» **Consigne A**:
Dans le texte sur l'atelier de Monet, comment le peintre appelait-il modestement ses Nymphéas ?
» **Consigne B**:
Poursuivez le texte sur l'atelier de Monet à la suite de sa dernière phrase.

» **Texte d'étude**:
╔══
Le voici donc cet atelier. Construit dès 1915 à moins de cent trente kilomètres du front de l’ouest stabilisé à l’automne de cette même année. Environ vingt mètres par quarante pour une hauteur de dix mètres. Dans l’imaginaire collectif, ce type de volume renvoie plus à une halle, une piscine, un hangar ou un entrepôt, qu’à un lieu de création picturale conçu par un homme de septante-cinq ans.

Petit, barbu, souvent qualifié de maussade, colérique, reclus mais immense par le talent et par l’œuvre qu’il lègue à l’humanité, Claude Monet habite depuis vingt-cinq années à Giverny lorsqu’il décide, en plein déchirement européen de ce début de vingtième siècle, de se faire construire un outil à la mesure de ce qu’il ambitionne : l’expérimentation d’un format nouveau – et hors d’échelle connue – adapté aux célèbres Nymphéas, qu’il appelait modestement ses « grandes décorations ». Pour cela, il troque son salon-atelier, sis au rez-de-chaussée de sa demeure familiale acquise en 1890, pour cette construction d’un genre inédit. Une gageure. En pleine guerre, avec des autorisations spéciales, il la fait placer de manière contiguë à son domicile de l’Eure. Pour sa réalisation, il fait appel à des techniques simples héritées de l’avènement de l’ère industrielle : de grandes poutres à treillis franchissant l’espace d’un seul tenant et ouvrant la toiture par de larges verrières. Une nouvelle vision de l’espace du peintre, héritée de la jeune génération d’alors qui s’abritait dans des soupentes, proches de l’éclat de l’astre solaire où l’apport de lumière  est zénithal et non plus frontal comme au dix-neuvième siècle. 

Préfiguration de l’atelier moderne. Le projet n’est cependant pas celui d’un architecte : pas de formalisme, pas d’ordre architectural, une bâtisse qui ne paye pas de mine, des matériaux pauvres qui révèlent un état de crise. Car ce n’était pas le propos du peintre que de l’inscrire dans une quelconque veine culturelle. Ce lieu respire l’urgence, la nécessité et une forme de sobriété qui le situe dans cette modernité, issue du monde de l’ingénieur, que Le Corbusier appelait de ses vœux quand il écrit Vers une architecture en 1923.
╚══
» **Données brutes**:
╔══
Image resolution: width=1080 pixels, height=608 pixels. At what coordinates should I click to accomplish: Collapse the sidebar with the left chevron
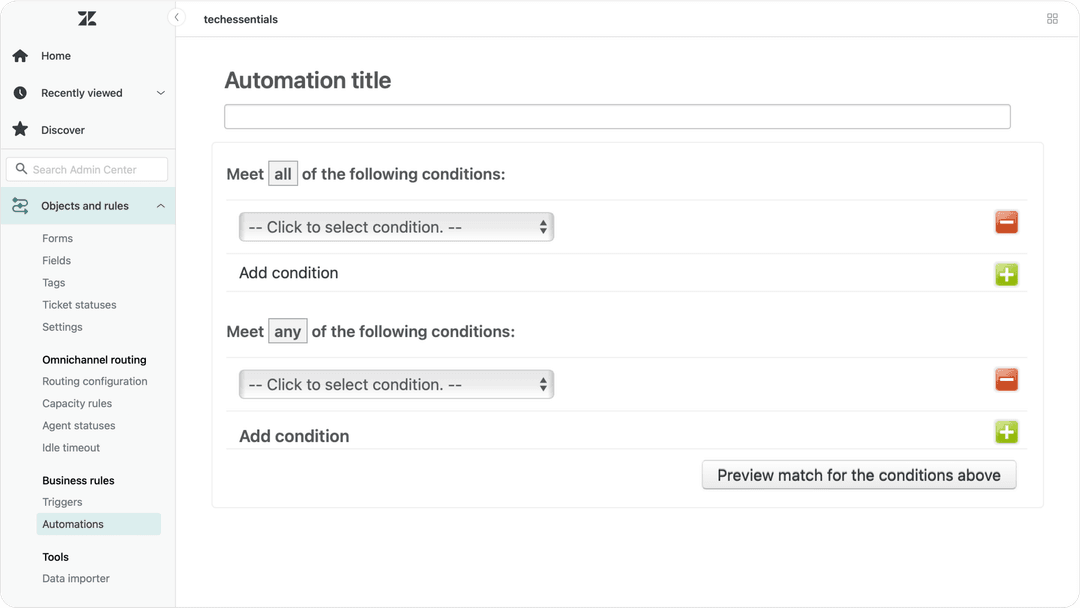pos(176,17)
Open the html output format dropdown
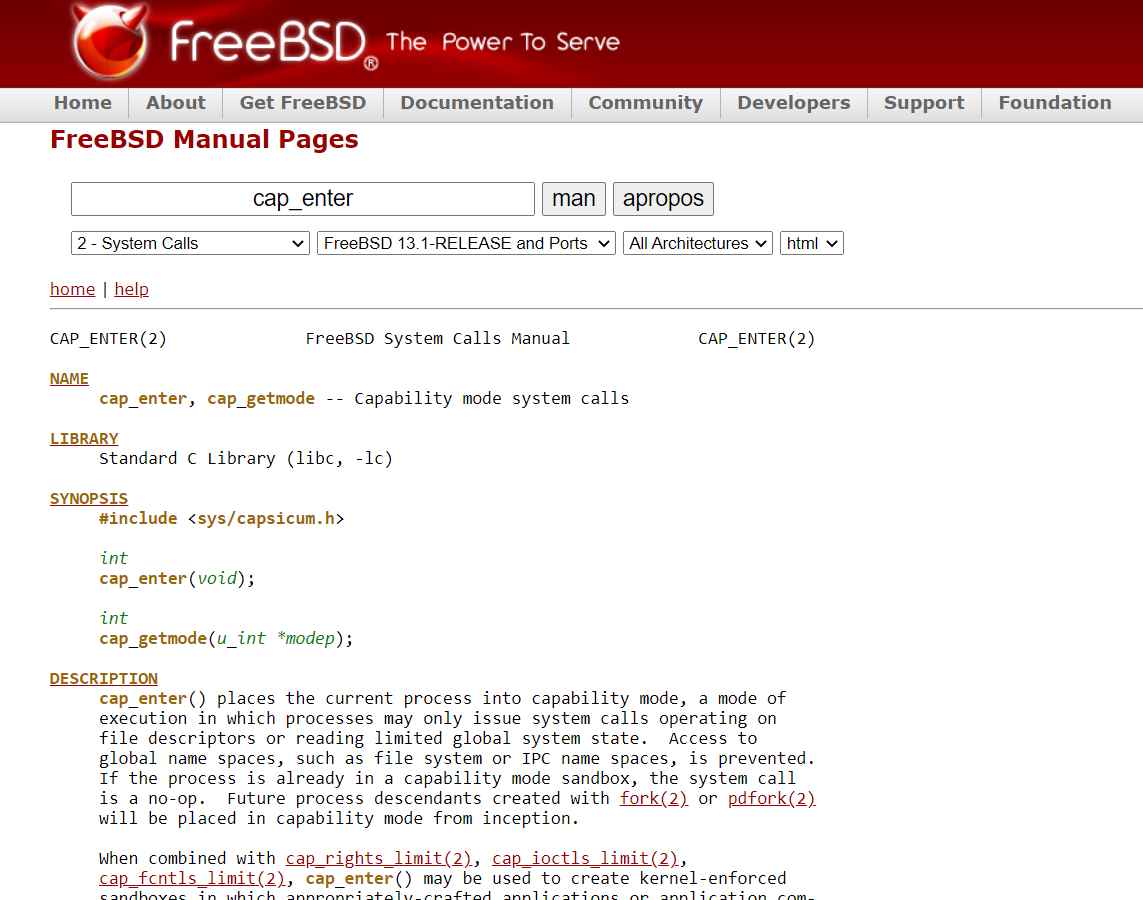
╚══
» **Votre réponse A**:
Il les appelait ses « grandes décorations ».

» **Votre réponse B**:
Les photographies d’époque montrent le maître au cœur de cet espace. Seul. Seul, mais entouré de ces grands panneaux à l’origine de cette œuvre titanesque qui l’accompagnera jusqu’à son dernier souffle, exhalé dans son lit, à quelques mètres de cette antre lumineuse de la création. Celle qui a servi d’instrument frustre à la genèse de ce qui est désormais considéré comme faisant partie d’un des cycles majeurs, parmi les plus grands chefs d’œuvre de l’histoire moderne de la peinture. 

Evolution de l’usage. Aujourd’hui cet espace mythique est dévolu à la boutique du musée qui lui est consacré et qui a pris place dans le lieu même de sa production : sa propriété, avec sa demeure, son jardin et son étang. Aux toiles en cours de finition, aux chevalets couverts d’huiles colorées, ou aux sièges en bois, se substituent livres et reproductions, palette des gadgets de fabrication artisanale locale – ou orientale –, et tourniquets métalliques à souvenirs en tout genre que le visiteur du vingt-et-unième siècle récolte pour sa collection personnelle. D’aucuns y ont vu une évolution, et un détournement ironique de l’espace, que la bonhomie de Claude Monet aurait apprécié. J’y vois le consumérisme actuel envahissant un espace dont la mesure et le temps requièrent le vide et le silence. Le devenir de cet atelier hors norme conçu pour un destin hors norme n’appartient cependant pas à un jugement partial, son mérite étant avant tout d’encore exister dans sa forme et sa lumière.